Intervention de Bernard Seillier

Réunion du 31 janvier 2007 à 10h20
Droit opposable au logement — Article 3

Photo de Bernard SeillierBernard Seillier, rapporteur :

Ces amendements prévoient des adaptations du calendrier tel qu'il a été établi dans le projet de loi.

Je voudrais faire part ici de ce que peuvent ressentir à la lecture de ce projet de loi les personnes qui sont en situation de pauvreté ou d'exclusion du logement depuis un temps plus ou moins long, parfois très long pour certaines. Le Haut comité pour le logement des personnes défavorisées cherchait depuis plusieurs années - le premier rapport qui demandait au Président de la République l'inscription de ce droit opposable date en effet de 2002 - la formule pour rendre effective cette opposabilité.

Ce texte résulte d'un équilibre auquel sont parvenus, après des discussions, le Gouvernement et le Haut comité.

Le parcours résidentiel est délicat, car il n'est pas possible de gommer la phase d'accès à l'hébergement, qui, même si elle n'est pas indispensable, constitue pour certains - les plus éloignés du logement - un passage obligé qui, je l'espère, sera le plus court possible.

En tout cas, le projet de loi n'a pas pour objectif de conduire les intéressés devant les tribunaux pour les amener à obtenir par un recours le respect de leur droit au logement. Il faut éviter ces recours.

Dans ces conditions, se focaliser sur les dates - qui seraient imparfaites - d'ouverture du droit à ce recours juridictionnel ou anticiper la phase d'accès à l'hébergement pour montrer sa bonne volonté modifie l'équilibre complexe de ce texte, qui doit mobiliser tous les acteurs intervenants.

La commission des affaires sociales ne veut pas modifier prématurément cet équilibre fragile, recherché depuis des années, pour laisser croire que le travail approfondi effectué par le Haut comité lors de ses discussions avec le Gouvernement n'a pas été sérieux.

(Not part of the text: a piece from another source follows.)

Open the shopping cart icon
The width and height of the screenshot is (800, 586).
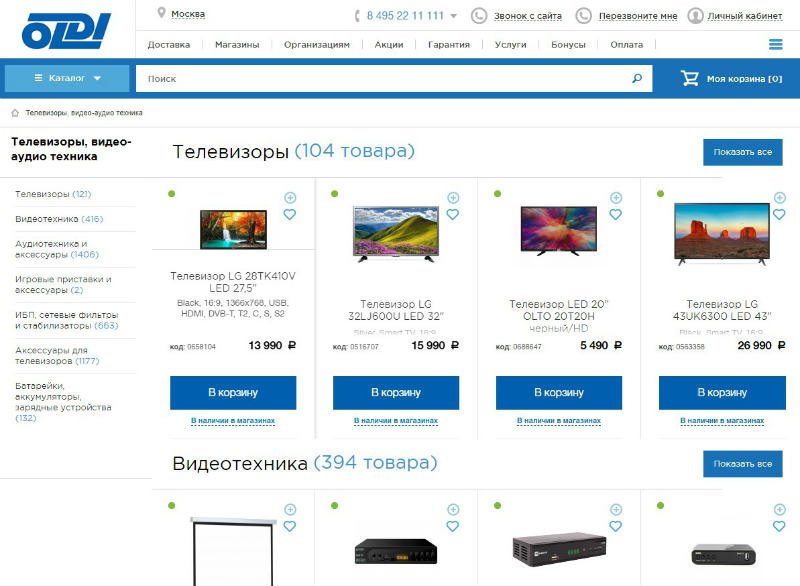689,78
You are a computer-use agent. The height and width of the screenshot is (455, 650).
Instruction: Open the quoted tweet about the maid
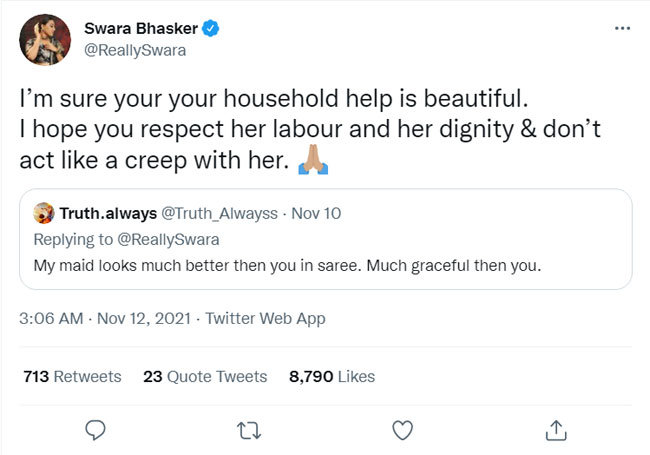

Elle préfère attendre que le comité de suivi fasse des propositions d'adaptation dans le premier rapport qu'il rendra en juillet prochain. Si des adaptations sont nécessaires, il faudra moduler par secteurs géographiques les dates, qui ne doivent pas être appliquées uniformément sur le territoire.

Par ailleurs, l'anticipation dès 2007 montre l'importance que nous attachons à cette phase d'accès à l'hébergement. Je dois rendre hommage à toutes les ministres qui, depuis que j'ai l'honneur de présider le Conseil national des politiques de lutte contre la pauvreté et l'exclusion sociale, se sont attachées à tenir les deux bouts de la chaîne, ce qui est - j'en suis témoin -difficile : il faut à la fois assurer la réactivité du Gouvernement dans l'urgence et mener une politique de fond de long terme qui consiste à lutter contre l'exclusion.

Les associations sont très sensibles à cet équilibre délicat. Je tiens à rendre hommage aussi bien à Dominique Versini qu'à Nelly Olin ou, aujourd'hui, à Catherine Vautrin qui ont tenu les deux bouts de cette chaîne.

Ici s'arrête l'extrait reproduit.